El caso de Anna y Olivia: el punto de inflexión contra la violencia vicaria en España

El caso de Anna y Olivia: el punto de inflexión contra la violencia vicaria en España

Recurso: El Día

El asesinato de las niñas Anna y Olivia en Tenerife en 2021 marcó un punto de inflexión en España al visibilizar la violencia vicaria y forzar una revisión de los protocolos de protección a la infancia ante situaciones de riesgo extremo.

El caso de Anna y Olivia, las dos menores desaparecidas en Tenerife en abril de 2021, trasciende la crónica de sucesos para consolidarse como un punto de inflexión en la respuesta institucional y social ante la violencia vicaria en España. Tal y como recogen las informaciones publicadas sobre la instrucción judicial y el operativo de búsqueda, el suceso no solo reveló la ejecución de un plan premeditado por parte de Tomás Gimeno para infligir el máximo daño posible a la madre de las niñas, Beatriz Zimmermann, sino que también forzó una revisión de los protocolos de protección a la infancia.

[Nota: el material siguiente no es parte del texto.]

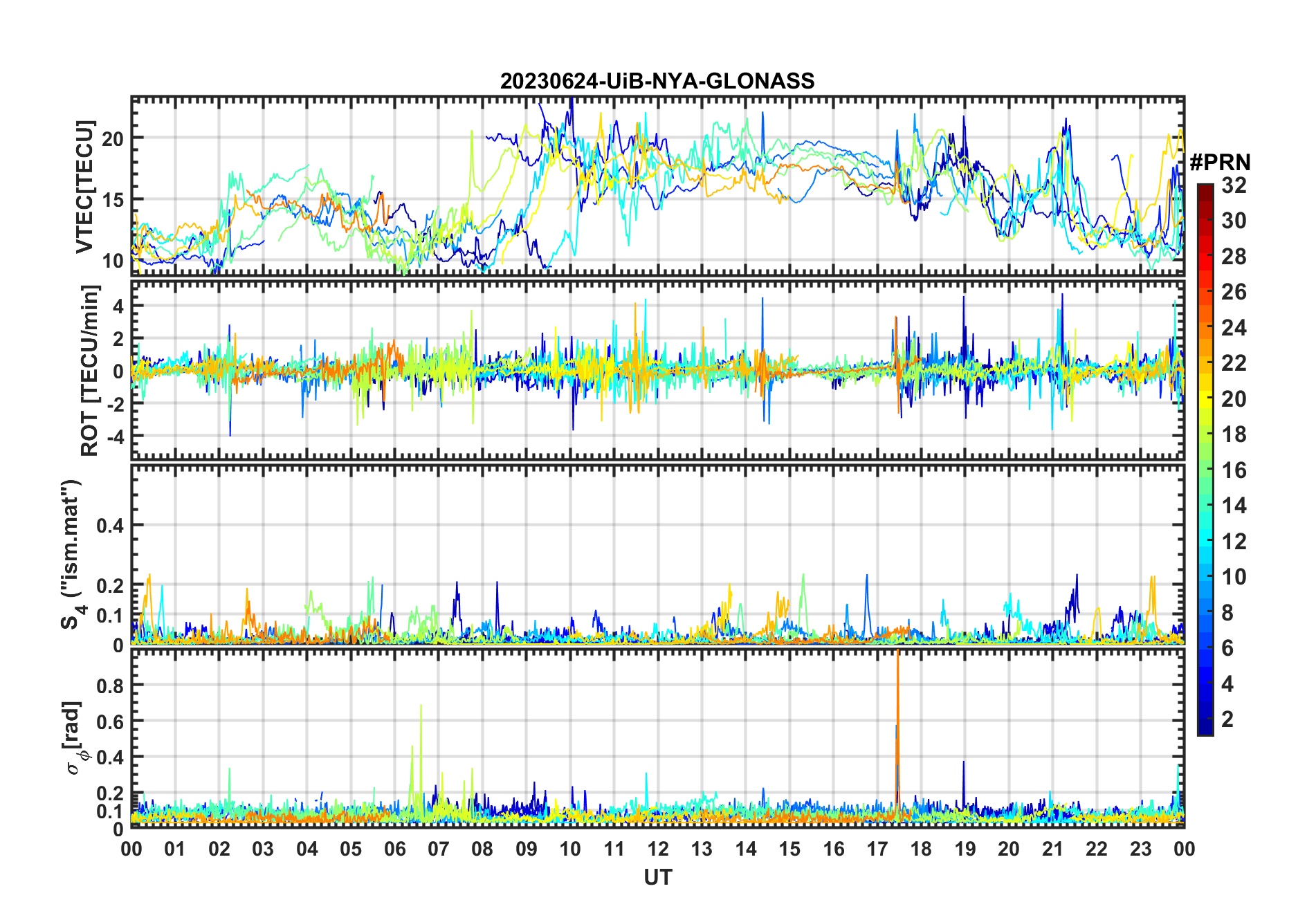Click the plot title "20230624-UiB-NYA-GLONASS"
This screenshot has height=920, width=1316.
tap(657, 82)
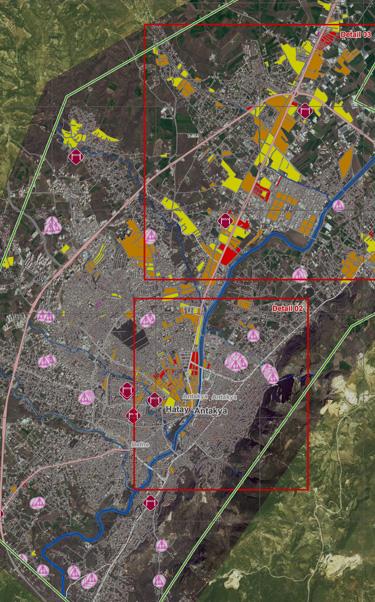The image size is (375, 602).
Task: Click the pink marker closest to the Detail 02 label
Action: coord(253,336)
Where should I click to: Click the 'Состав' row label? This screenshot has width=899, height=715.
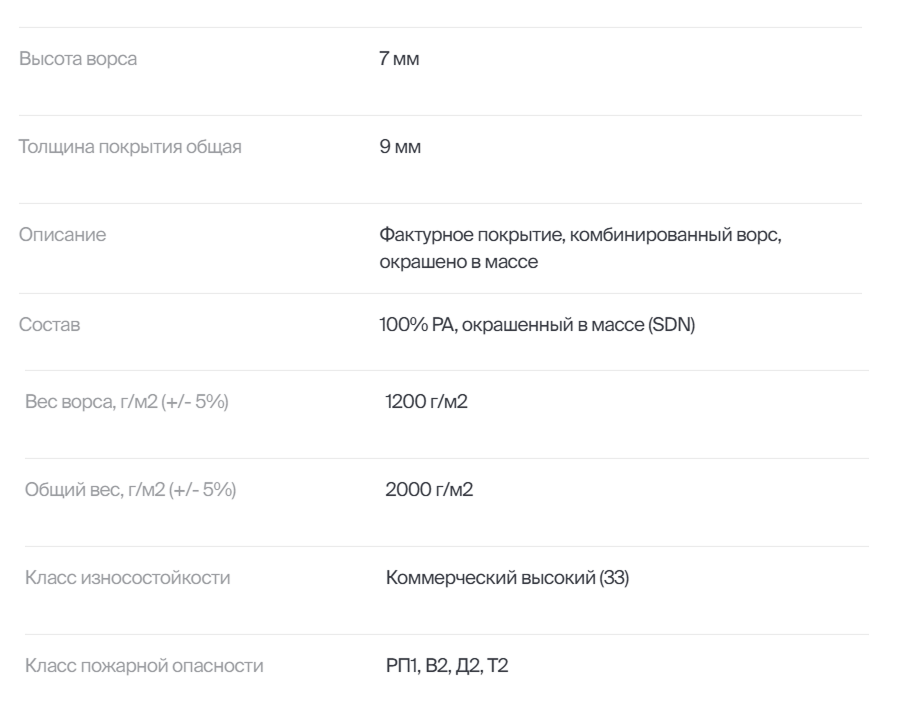[x=51, y=327]
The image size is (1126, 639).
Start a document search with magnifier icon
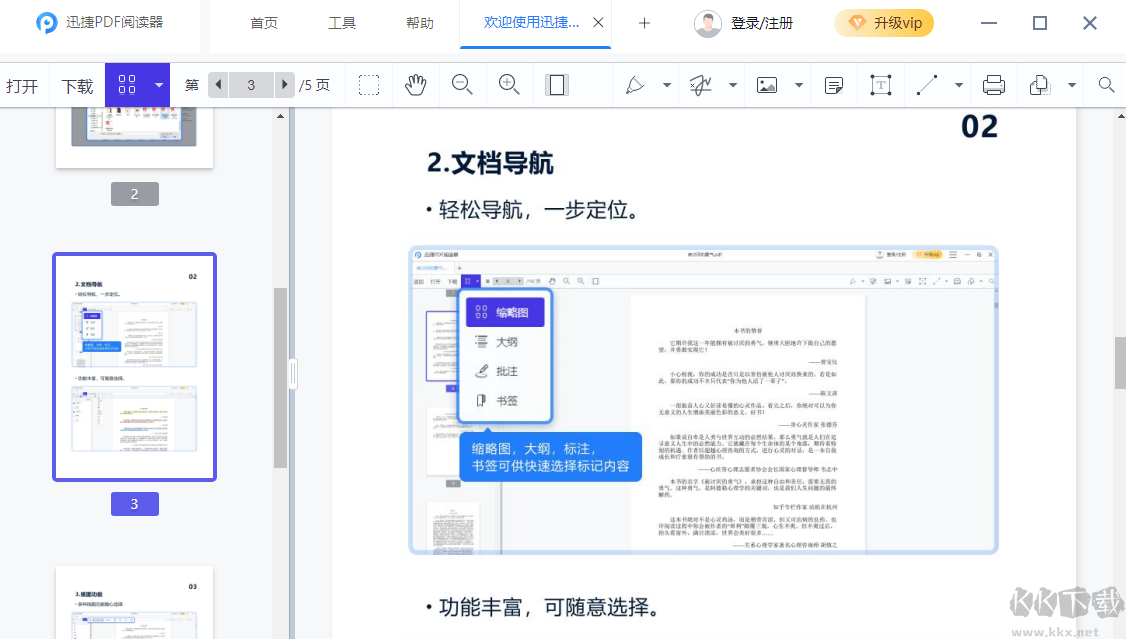tap(1105, 85)
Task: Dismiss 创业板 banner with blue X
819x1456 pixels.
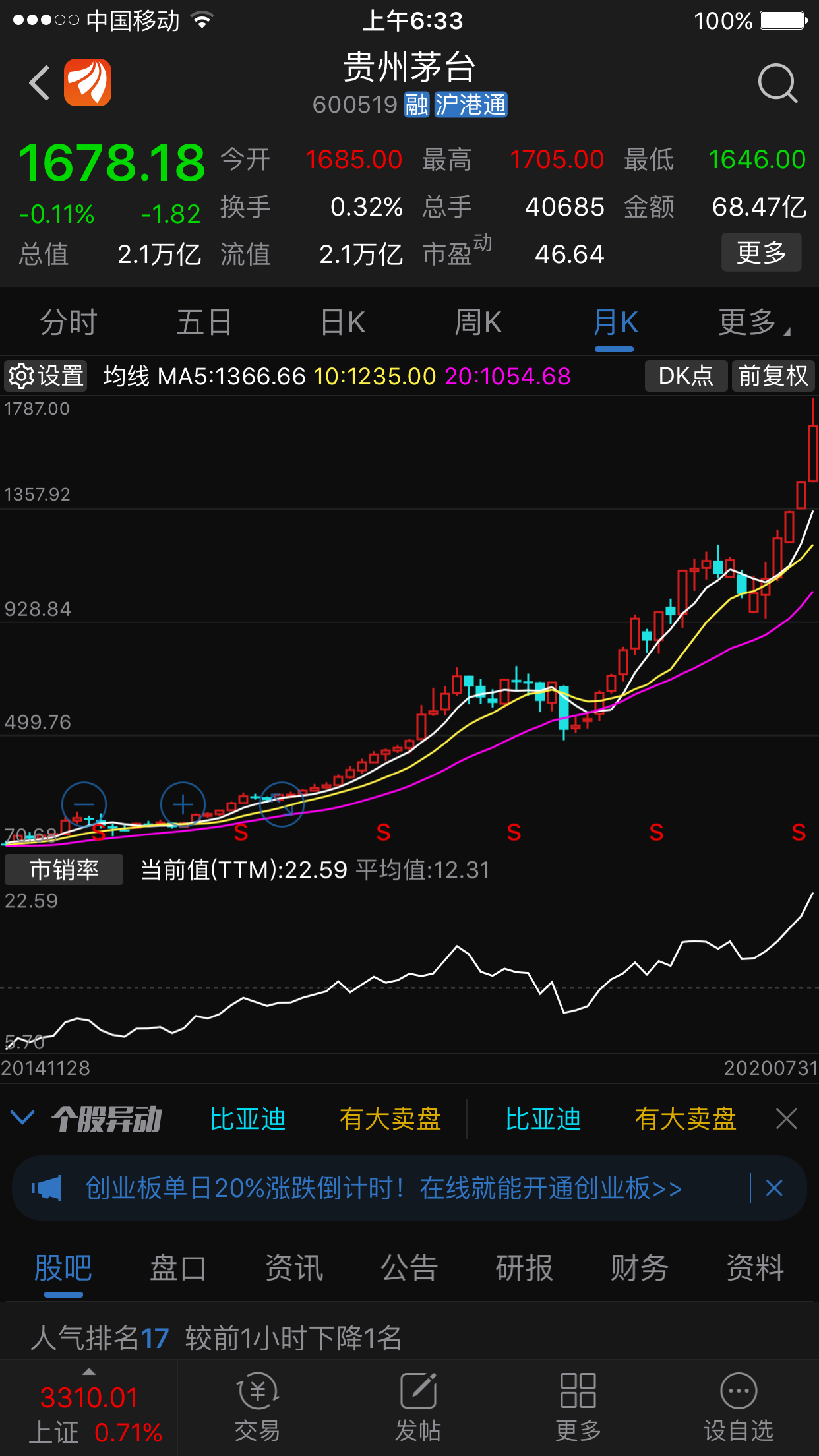Action: point(774,1188)
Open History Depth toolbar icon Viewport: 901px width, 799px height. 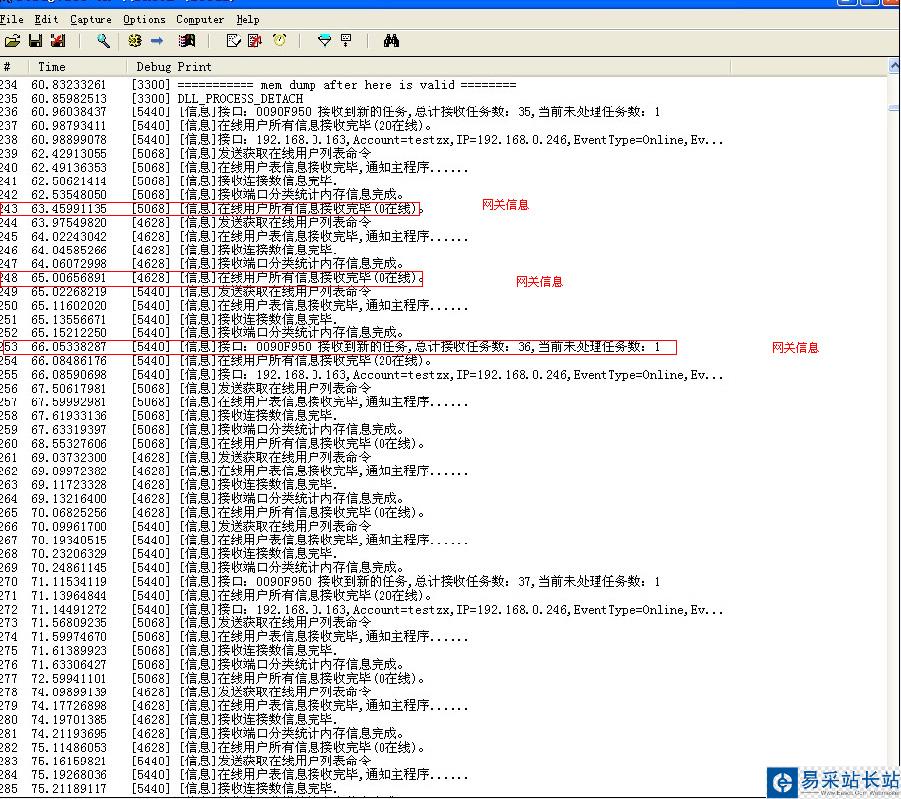click(346, 41)
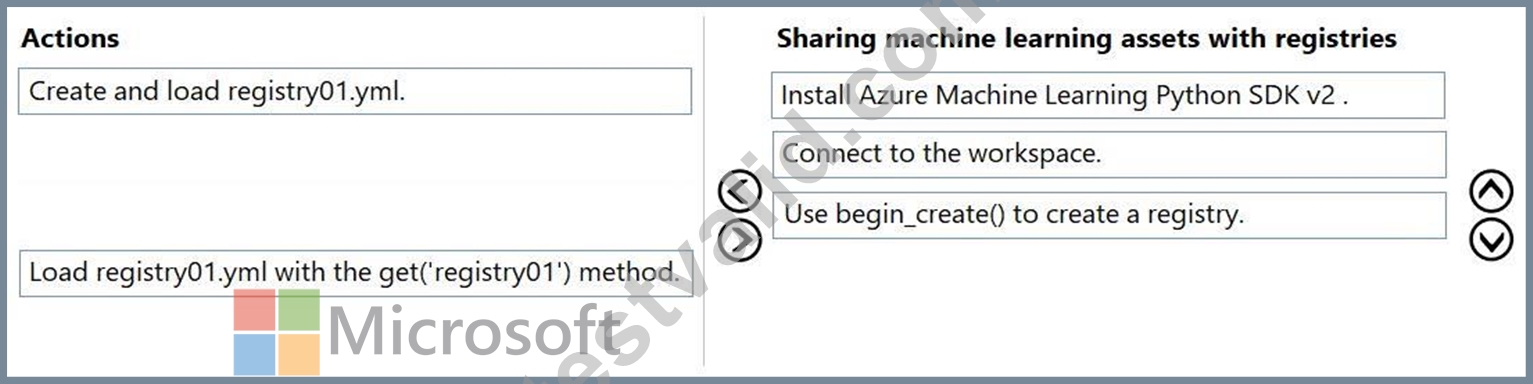
Task: Click 'Sharing machine learning assets with registries' heading
Action: tap(1086, 38)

La investigación, que se prolongó durante meses, permitió reconstruir una secuencia de hechos que comenzó el 27 de abril de 2021. Tras una jornada de convivencia familiar, Gimeno incumplió el horario de entrega de las menores, iniciando un proceso de ocultación que culminó en el mar. El análisis técnico de la Guardia Civil, apoyado por el despliegue del buque oceanográfico Ángeles Alvariño, fue determinante. Durante 392 horas de filmación submarina y el rastreo de 250 kilómetros cuadrados, el robot Liropus 2000 localizó, el 10 de junio, el cuerpo de Olivia a unos 1.000 metros de profundidad, lastrado junto a un ancla. A pesar de los esfuerzos, el cuerpo de Anna no fue hallado, manteniéndose el sobreseimiento provisional de la causa decretado en marzo de 2022 por el Juzgado de Violencia sobre la Mujer número dos de Santa Cruz de Tenerife, al no ser posible el enjuiciamiento del único investigado, quien no ha sido localizado.

El impacto de este crimen ha sido analizado por expertos jurídicos, como el abogado de la familia, José Manuel Niederleytner, quien destaca cómo la tragedia ha servido para sensibilizar sobre la detección temprana de amenazas en contextos de ruptura conflictiva. La frase "no volverás a ver a tus hijas", proferida por el agresor, se ha convertido en un emblema de la violencia vicaria, una tipología delictiva que utiliza a los hijos como instrumento para perpetrar un daño irreversible contra la madre.

Desde una perspectiva sociológica, el caso obligó a una movilización sin precedentes. La colaboración ciudadana, que incluyó alertas desde diversos puntos de la Península y contactos internacionales en puertos de Sudamérica, reflejó la magnitud de la conmoción pública. Asimismo, la labor de la Guardia Civil, que fue más allá de las tareas estrictamente policiales, fue reconocida por la familia como un pilar fundamental para esclarecer la verdad, a pesar de la extrema dificultad orográfica del fondo marino.

La memoria de Anna y Olivia permanece hoy como un recordatorio de la necesidad de endurecer las garantías legales para la protección de los menores. Con 68 víctimas mortales registradas por violencia de género en España desde 2013, el caso de Tenerife ha dejado una huella indeleble en el sistema judicial, transformando la percepción de las amenazas verbales en el ámbito familiar y consolidando la exigencia de una mayor celeridad y eficacia en la actuación ante situaciones de riesgo extremo.